June 2016

The multi-armed bandit problem and the design of Bayesian adaptive clinical trials: recent advances and remaining challenges

Sofia Villar (MRC Biostatistics Unit, Cambridge)

Venue: Room A54, Postgraduate Statistics Centre, Lancaster University

Date: Thursday 02-06-2016, 4 - 5pm

The "classic" multi-armed bandit problem (MABP) is an idealized mathematical decision framework for deciding how to optimally allocate a scarce resource (e.g. patients) among a number of competing uses (e.g. alternative treatments), given that such allocation is to be done sequentially and under randomly evolving conditions. Its roots date back to work produced by Thompson in 1933 but since the first publication of the optimal solution of the classic MABP in the early 1970s by a dynamic index rule in work by Gittins and Jones, the bandit literature quickly diversified and emerged as an active research topic. Across this literature, the use of bandit models to optimally design clinical trials became a typical motivating application, yet little of the resulting theory has ever been used in the actual design and analysis of clinical trials.

In recent years, the potential use of adaptive designs that use accrued data to improve clinical trials has attracted much attention both from methodologists and practitioners.
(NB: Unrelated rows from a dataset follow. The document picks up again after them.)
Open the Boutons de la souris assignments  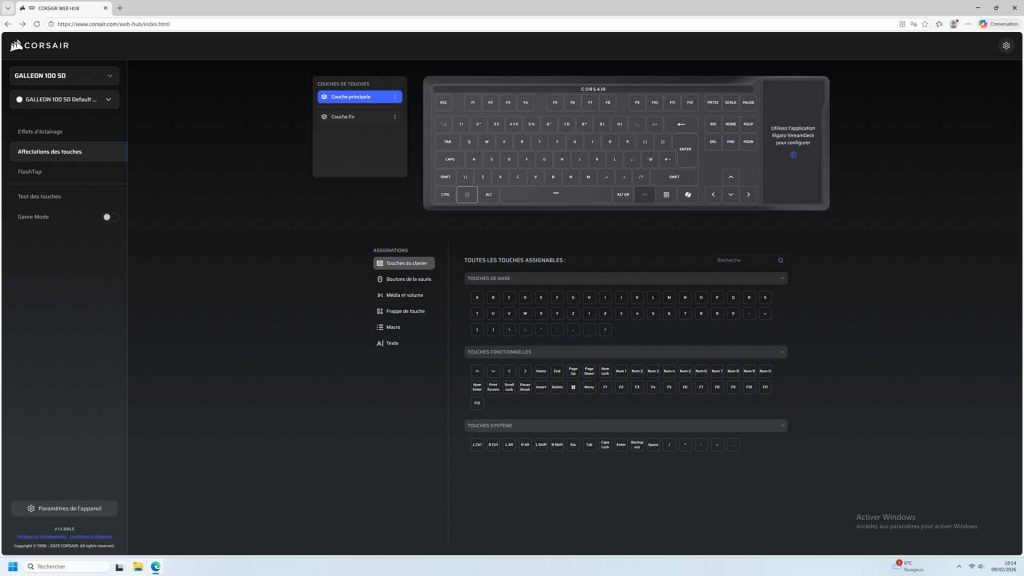pos(406,279)
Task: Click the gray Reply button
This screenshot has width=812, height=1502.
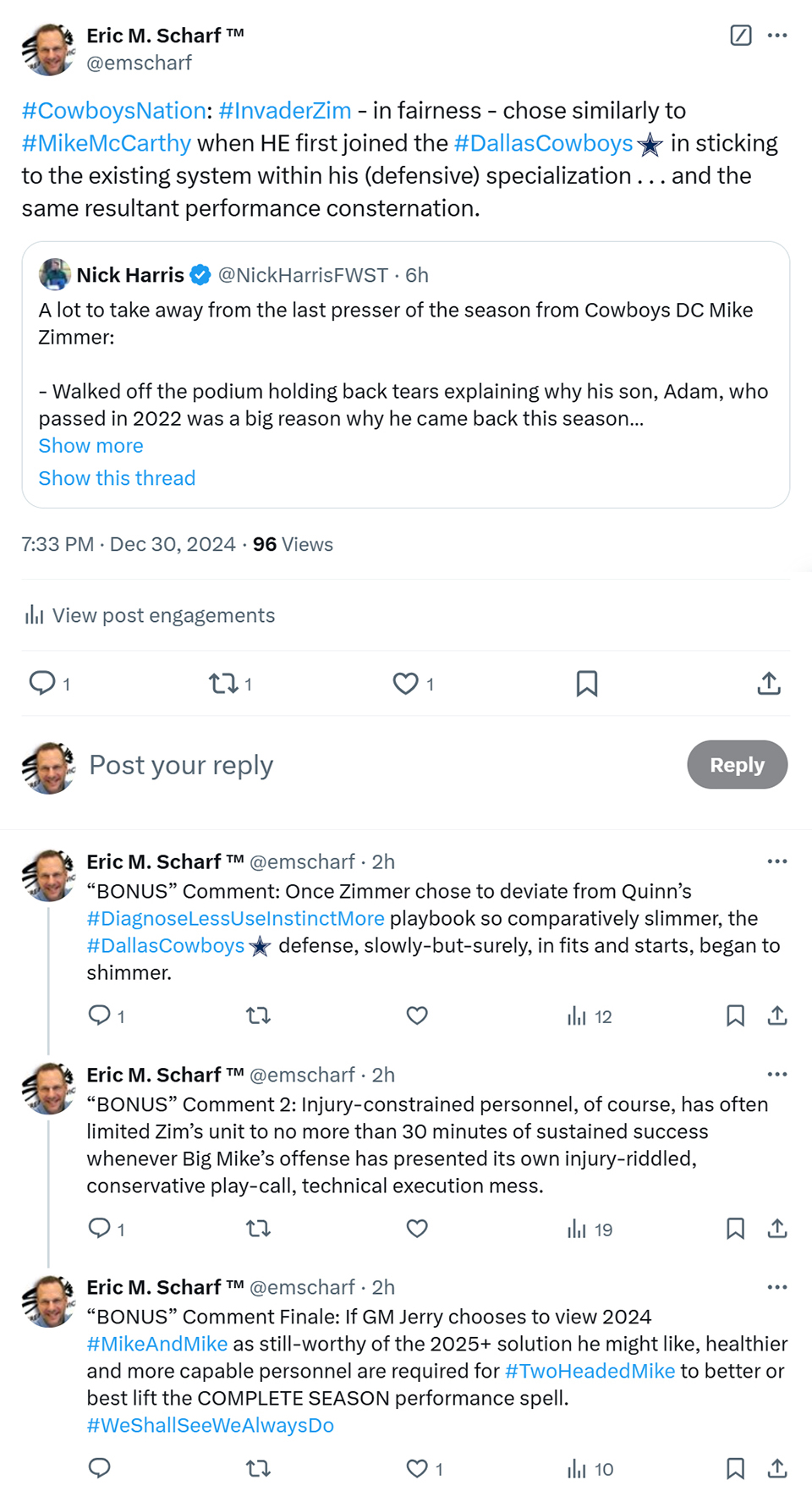Action: click(x=737, y=765)
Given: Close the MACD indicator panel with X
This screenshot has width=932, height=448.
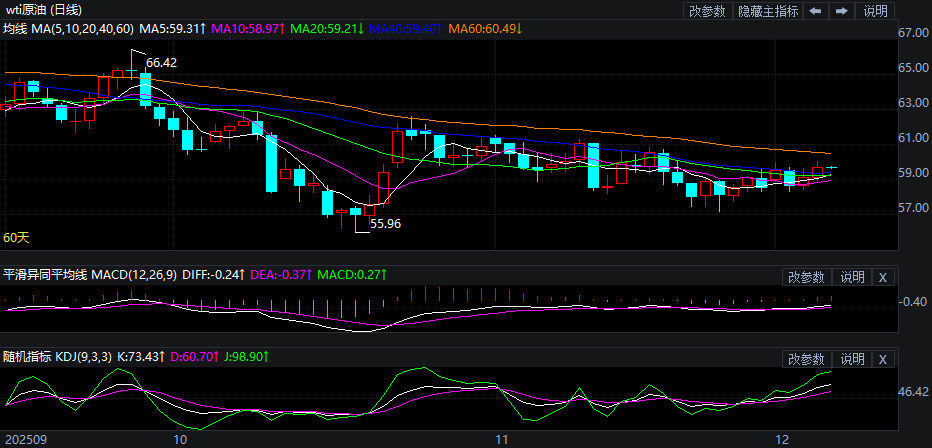Looking at the screenshot, I should 882,277.
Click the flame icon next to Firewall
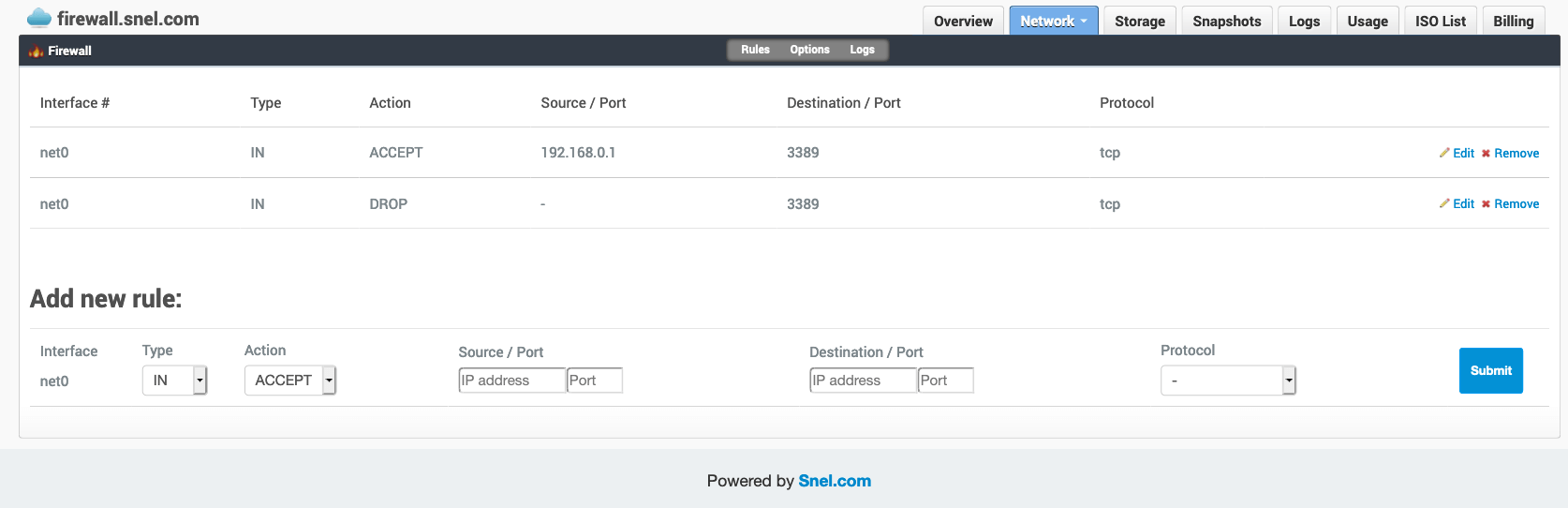 [x=36, y=52]
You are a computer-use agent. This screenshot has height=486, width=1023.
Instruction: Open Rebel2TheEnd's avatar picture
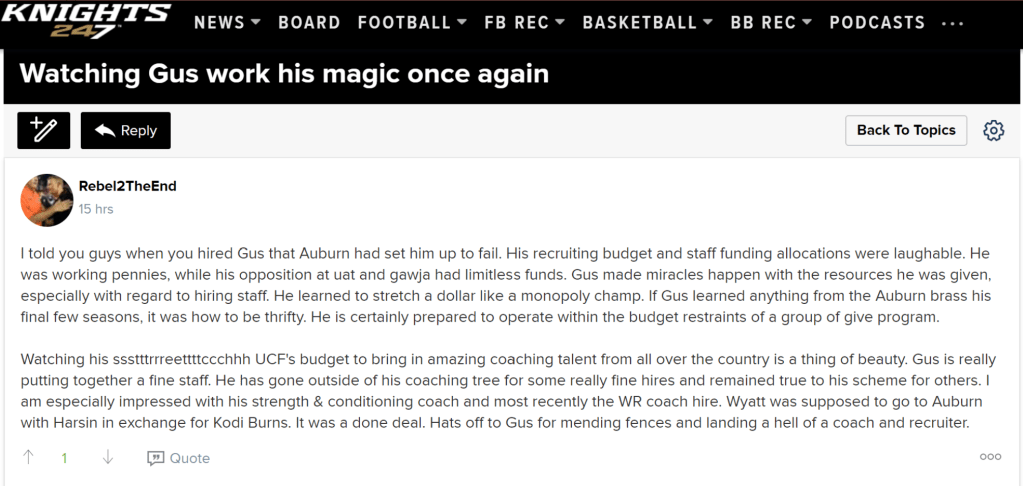(46, 200)
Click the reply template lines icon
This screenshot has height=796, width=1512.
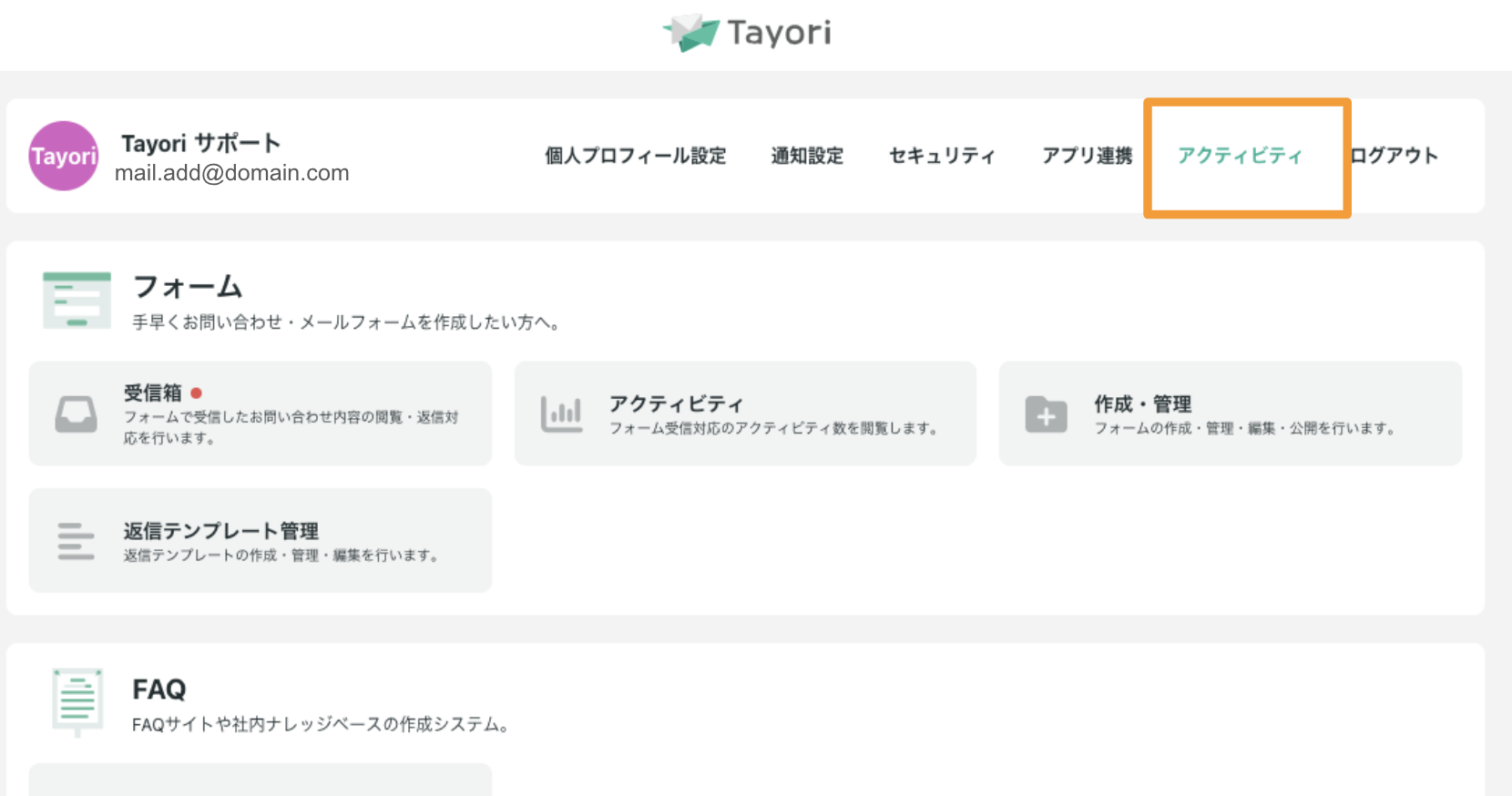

Patient allocation rules based on the MABP can be considered as a Bayesian adaptive design. In this talk I will present recent results that illustrate the reasons why the implementation of this approach in practice could be desirable and in which circumstances. I will describe some recent modifications to the original method that aim at overcoming specific practical limitations to its use and I will discuss the remaining methodological challenges that need to be addressed.